> [What needs to be done] Pull every line with "Logan" from the data below and copy it.

━━━ Source material ━━━

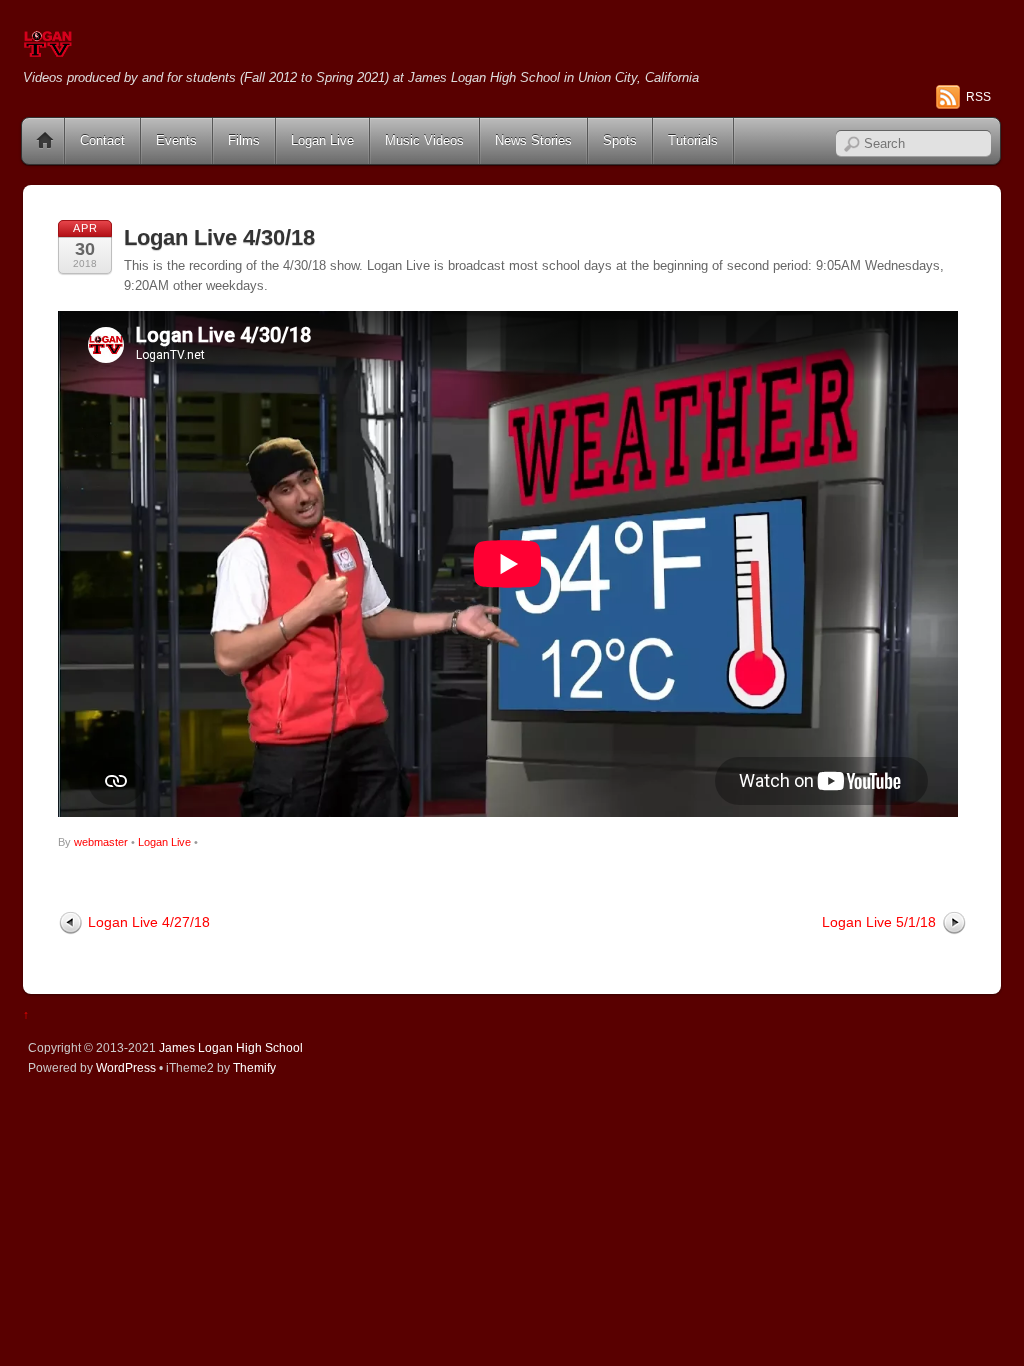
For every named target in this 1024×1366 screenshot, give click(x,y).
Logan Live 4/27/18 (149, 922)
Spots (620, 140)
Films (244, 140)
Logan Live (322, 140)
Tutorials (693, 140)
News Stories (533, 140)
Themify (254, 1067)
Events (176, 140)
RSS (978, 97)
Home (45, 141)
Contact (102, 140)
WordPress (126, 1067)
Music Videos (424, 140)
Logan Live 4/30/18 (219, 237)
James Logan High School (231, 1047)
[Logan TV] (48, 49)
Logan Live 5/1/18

━━━

> [Solved problem]
Logan Live 4/27/18 (149, 922)
Logan Live (322, 140)
Logan Live 4/30/18 (219, 237)
James Logan High School (231, 1047)
[Logan TV] (48, 49)
Logan Live 5/1/18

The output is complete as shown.